Along with the other residents of the island, Moyer was forced to flee the island following the eruptions of Mount Oyama in 2000. Later, he was asked by the Tokyo Metropolitan government to survey the island. He concluded that the island's ecology was recovering.

== Death ==

Moyer committed suicide at age 74 in his Tokyo home in 2004. Moyer left behind two suicide notes, and his body was discovered among a batch of unidentified sleeping pills.

== Scandal ==
In March 2014, The American School in Japan admitted that several alumni had been sexually abused as middle school students by Moyer, while he was a teacher at the school. As many as 32 girls were victimized by Moyer, starting as early as 1964. In 2014, a legal firm representing 10 women who had allegedly been victims of Moyer's sent a demand letter to the ASIJ, claiming the school had been told repeatedly about Moyer's actions, but did nothing.

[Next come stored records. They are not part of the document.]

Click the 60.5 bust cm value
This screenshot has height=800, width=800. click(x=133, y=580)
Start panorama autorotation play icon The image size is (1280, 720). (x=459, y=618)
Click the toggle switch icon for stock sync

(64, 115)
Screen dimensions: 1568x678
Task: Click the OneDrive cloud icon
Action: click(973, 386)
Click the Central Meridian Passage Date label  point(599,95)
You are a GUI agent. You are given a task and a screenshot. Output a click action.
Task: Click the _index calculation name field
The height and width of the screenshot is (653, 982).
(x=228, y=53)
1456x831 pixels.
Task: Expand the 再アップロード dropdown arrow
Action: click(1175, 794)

In June 2015, the ASIJ Board of Directors released a letter admitting that an independent investigation found that Jack Moyer's abuse of students was extensive and that the abuse was covered up by faculty and administrators for years. The board apologized for the harm this has caused and promised to release the report in English and Japanese by mid-June, 2015. The full report, released by Ropes & Gray LLP on June 15, 2015, concluded "[i]n light of all of the evidence we have examined, it is apparent to us that Moyer was a serial pedophile who, in our assessment, sexually abused female ASIJ students". Lawyers for 13 of the victims also released their report on June 15, 2015.

== Taxon named after Moyer ==
- Synchiropus moyeri, the Moyer's dragonet, is a species of fish in the family Callionymidae, the dragonets. It is found in the Western Pacific.